What is expected: Please take the lines from the one holding "The height and width of the screenshot is (522, 421)." through the one holding "Given: Click the info icon on the photo" in the data below and copy them exactly.

Data shown:

★ ★ ★ ★ ★

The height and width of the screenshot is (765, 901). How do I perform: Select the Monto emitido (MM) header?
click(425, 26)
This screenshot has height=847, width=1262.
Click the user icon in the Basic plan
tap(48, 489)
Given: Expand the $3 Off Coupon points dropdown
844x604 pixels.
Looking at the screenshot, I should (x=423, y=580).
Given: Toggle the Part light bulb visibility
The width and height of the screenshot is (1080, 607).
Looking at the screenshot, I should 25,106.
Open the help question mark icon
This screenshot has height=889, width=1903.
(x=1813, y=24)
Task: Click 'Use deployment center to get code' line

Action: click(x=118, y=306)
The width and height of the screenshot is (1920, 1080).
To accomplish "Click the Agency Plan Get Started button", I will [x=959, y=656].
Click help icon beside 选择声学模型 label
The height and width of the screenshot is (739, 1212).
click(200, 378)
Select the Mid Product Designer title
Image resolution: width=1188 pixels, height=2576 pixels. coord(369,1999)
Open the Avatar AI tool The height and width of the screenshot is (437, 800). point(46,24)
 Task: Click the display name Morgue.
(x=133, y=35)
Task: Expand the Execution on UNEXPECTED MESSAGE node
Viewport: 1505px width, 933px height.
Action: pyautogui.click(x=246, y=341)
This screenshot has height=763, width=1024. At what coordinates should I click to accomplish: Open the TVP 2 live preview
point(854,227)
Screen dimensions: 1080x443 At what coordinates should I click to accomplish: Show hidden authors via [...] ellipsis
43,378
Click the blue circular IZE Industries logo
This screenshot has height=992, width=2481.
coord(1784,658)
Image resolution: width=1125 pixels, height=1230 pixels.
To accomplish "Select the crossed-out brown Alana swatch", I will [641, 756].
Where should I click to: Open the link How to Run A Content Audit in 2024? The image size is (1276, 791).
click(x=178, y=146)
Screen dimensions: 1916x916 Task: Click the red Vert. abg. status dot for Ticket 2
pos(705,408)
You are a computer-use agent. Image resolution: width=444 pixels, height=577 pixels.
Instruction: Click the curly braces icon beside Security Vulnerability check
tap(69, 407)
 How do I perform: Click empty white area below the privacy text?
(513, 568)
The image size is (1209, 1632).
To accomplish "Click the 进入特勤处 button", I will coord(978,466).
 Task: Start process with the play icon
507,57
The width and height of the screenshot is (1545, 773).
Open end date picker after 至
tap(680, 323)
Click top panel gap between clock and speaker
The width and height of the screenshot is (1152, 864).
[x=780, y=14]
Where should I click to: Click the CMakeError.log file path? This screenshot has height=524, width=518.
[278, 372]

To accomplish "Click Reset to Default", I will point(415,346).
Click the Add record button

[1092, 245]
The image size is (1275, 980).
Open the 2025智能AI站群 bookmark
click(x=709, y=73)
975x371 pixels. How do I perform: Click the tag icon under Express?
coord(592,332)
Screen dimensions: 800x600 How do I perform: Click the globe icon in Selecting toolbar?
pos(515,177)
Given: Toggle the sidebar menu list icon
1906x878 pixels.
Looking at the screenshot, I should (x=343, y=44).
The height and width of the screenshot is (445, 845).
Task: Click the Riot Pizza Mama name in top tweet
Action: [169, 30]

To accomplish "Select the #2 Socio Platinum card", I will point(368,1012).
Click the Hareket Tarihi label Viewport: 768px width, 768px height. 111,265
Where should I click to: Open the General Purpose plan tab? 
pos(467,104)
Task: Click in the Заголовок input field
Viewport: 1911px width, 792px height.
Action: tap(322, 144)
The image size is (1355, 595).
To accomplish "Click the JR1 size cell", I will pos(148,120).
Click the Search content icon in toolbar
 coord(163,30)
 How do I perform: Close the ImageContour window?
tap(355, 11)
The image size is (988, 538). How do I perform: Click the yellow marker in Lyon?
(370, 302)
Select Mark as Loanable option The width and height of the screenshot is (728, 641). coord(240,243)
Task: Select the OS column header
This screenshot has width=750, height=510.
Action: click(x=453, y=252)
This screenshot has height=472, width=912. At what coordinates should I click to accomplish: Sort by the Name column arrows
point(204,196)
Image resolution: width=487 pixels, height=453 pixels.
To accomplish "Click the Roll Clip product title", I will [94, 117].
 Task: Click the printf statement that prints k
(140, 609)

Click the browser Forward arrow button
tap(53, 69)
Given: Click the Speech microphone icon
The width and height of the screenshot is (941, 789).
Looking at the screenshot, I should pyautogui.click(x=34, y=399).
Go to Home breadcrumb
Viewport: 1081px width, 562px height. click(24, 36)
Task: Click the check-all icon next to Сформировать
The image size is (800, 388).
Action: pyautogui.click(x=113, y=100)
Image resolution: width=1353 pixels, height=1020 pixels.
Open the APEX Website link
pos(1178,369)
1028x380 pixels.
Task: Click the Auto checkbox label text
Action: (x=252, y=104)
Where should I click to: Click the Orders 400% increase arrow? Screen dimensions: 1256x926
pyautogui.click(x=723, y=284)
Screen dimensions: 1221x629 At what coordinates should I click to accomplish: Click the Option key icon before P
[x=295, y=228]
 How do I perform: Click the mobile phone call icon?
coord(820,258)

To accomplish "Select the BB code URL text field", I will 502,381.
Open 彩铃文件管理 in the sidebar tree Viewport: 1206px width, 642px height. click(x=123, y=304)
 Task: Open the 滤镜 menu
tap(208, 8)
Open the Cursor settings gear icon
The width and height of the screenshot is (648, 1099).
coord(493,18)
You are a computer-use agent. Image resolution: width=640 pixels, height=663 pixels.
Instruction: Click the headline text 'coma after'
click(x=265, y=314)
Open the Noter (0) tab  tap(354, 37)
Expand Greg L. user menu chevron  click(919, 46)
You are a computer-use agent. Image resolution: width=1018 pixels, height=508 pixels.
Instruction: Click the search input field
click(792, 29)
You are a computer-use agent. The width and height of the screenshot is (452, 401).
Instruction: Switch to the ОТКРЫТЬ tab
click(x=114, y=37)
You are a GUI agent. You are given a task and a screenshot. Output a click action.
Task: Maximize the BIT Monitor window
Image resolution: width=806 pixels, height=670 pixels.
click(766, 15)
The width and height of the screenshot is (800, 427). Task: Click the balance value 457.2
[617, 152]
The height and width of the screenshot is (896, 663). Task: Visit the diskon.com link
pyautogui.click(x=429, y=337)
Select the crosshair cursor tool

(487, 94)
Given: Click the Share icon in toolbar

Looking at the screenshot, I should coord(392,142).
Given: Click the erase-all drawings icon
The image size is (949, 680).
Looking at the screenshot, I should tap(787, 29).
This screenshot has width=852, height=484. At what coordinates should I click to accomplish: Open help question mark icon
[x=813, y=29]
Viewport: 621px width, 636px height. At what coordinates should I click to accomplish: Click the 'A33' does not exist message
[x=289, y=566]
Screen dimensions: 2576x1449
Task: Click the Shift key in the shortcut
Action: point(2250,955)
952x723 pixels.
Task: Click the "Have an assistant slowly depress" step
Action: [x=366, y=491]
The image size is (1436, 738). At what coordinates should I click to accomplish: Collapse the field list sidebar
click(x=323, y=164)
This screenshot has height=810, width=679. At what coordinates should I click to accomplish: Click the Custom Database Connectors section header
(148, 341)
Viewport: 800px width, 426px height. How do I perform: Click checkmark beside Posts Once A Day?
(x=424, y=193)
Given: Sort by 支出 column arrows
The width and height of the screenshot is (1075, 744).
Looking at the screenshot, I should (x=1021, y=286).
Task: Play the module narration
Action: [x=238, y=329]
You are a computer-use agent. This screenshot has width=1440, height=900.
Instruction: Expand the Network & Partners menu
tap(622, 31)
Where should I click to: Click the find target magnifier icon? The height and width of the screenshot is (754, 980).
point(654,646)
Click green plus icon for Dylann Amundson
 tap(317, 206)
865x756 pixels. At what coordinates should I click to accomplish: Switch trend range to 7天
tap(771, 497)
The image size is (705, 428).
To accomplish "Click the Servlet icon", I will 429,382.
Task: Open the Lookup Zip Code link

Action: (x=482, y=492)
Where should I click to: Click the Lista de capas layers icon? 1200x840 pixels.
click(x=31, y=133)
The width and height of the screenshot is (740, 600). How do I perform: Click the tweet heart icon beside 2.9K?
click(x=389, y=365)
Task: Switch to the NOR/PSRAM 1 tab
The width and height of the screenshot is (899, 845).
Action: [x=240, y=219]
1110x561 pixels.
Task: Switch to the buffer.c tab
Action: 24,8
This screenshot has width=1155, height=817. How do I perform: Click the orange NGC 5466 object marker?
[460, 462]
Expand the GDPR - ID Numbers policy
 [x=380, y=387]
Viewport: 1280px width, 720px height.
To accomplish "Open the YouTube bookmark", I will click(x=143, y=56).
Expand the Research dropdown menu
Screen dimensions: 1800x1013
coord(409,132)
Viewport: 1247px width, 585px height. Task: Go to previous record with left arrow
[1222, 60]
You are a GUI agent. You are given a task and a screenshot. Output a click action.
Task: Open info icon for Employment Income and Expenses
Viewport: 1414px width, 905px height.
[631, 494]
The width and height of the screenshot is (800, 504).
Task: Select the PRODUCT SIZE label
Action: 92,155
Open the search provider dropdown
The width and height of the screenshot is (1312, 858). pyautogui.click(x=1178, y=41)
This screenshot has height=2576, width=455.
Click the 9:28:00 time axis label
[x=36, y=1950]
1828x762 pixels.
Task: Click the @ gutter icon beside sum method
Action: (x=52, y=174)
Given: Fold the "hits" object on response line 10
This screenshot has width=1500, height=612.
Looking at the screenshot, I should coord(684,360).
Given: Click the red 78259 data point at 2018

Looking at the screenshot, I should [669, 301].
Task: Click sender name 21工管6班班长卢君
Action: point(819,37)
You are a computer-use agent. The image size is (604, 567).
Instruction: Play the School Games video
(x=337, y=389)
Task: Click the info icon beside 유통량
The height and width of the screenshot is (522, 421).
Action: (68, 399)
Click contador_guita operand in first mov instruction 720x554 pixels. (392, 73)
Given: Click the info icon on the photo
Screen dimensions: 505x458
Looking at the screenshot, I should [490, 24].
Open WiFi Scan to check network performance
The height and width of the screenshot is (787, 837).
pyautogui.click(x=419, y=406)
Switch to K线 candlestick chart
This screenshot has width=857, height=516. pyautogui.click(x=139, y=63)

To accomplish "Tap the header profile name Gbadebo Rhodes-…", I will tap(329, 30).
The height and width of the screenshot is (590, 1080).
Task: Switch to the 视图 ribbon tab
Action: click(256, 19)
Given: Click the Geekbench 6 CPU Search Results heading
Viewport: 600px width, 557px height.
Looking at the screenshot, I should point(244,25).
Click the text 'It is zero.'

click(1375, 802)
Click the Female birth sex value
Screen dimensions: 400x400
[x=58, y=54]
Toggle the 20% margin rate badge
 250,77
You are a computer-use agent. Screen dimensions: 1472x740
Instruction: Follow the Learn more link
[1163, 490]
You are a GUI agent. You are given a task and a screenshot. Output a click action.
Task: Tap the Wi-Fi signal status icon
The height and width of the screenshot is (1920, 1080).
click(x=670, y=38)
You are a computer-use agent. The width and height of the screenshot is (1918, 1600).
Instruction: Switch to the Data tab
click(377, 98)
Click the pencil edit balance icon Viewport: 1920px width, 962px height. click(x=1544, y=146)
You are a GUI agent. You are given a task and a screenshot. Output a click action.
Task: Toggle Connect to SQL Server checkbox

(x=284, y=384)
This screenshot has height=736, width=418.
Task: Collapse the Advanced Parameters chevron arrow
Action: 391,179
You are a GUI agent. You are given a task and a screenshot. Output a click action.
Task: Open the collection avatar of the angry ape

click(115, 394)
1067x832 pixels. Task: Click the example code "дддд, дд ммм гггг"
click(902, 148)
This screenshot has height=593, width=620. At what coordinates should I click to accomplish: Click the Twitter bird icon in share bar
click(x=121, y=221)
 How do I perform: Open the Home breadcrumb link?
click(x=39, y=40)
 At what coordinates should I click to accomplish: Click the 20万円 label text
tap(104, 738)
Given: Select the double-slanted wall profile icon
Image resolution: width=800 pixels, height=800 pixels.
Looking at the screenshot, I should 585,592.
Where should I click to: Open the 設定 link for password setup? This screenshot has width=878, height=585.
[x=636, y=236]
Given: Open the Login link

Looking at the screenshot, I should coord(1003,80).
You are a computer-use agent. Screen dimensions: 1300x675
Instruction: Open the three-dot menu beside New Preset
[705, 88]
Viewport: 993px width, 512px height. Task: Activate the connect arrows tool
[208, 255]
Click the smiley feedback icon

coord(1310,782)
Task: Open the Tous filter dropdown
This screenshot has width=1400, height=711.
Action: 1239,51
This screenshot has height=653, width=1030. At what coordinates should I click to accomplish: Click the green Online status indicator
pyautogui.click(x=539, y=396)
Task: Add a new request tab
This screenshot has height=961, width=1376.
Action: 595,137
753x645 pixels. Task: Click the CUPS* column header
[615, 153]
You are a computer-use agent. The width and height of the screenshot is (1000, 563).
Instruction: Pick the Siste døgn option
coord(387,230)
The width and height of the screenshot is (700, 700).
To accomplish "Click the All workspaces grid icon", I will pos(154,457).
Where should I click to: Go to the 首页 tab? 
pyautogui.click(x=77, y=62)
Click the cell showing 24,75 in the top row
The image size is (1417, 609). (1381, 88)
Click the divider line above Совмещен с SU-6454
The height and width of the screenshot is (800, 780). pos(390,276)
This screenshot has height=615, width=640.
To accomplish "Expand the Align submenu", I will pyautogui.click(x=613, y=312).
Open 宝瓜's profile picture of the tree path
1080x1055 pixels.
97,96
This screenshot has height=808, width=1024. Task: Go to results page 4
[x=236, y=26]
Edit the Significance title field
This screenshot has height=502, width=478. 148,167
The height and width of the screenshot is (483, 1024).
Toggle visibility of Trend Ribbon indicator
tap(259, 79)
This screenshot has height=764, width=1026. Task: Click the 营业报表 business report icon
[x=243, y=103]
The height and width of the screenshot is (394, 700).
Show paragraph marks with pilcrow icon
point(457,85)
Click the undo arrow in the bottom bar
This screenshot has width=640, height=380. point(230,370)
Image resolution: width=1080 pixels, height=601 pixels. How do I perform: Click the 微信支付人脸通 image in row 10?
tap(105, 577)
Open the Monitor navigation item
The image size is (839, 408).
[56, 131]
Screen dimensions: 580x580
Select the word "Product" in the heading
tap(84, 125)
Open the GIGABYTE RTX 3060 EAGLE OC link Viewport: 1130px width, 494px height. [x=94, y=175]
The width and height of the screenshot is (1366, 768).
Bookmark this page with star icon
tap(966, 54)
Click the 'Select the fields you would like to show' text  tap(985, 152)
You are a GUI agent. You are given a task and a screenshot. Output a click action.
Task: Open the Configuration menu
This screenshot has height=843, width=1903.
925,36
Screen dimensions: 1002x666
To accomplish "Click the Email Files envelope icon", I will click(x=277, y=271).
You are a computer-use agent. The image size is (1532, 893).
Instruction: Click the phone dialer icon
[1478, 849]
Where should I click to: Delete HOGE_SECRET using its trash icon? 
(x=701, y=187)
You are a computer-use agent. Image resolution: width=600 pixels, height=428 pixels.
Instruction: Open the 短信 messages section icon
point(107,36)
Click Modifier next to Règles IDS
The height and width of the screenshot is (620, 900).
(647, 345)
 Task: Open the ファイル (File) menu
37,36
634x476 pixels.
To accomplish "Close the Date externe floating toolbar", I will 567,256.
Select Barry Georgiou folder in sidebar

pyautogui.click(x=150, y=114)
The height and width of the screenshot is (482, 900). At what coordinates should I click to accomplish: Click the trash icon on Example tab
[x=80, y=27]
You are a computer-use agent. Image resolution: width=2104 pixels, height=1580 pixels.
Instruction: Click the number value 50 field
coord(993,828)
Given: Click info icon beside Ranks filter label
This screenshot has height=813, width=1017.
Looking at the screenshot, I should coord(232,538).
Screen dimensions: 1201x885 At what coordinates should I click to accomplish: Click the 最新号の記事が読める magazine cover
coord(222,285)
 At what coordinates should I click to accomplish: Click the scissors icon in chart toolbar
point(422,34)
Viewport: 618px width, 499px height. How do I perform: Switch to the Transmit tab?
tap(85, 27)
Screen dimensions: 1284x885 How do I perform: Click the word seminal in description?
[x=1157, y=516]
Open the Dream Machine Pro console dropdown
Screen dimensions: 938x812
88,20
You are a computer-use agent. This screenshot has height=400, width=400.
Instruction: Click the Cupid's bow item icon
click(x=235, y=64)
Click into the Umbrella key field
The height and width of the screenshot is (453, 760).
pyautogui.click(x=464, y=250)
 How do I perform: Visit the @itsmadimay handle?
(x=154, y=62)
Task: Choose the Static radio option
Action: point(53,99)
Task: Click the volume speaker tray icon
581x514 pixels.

★ ★ ★ ★ ★

Expected output:
The height and width of the screenshot is (522, 421).
Action: (68, 399)
Click contador_guita operand in first mov instruction 720x554 pixels. (392, 73)
Given: Click the info icon on the photo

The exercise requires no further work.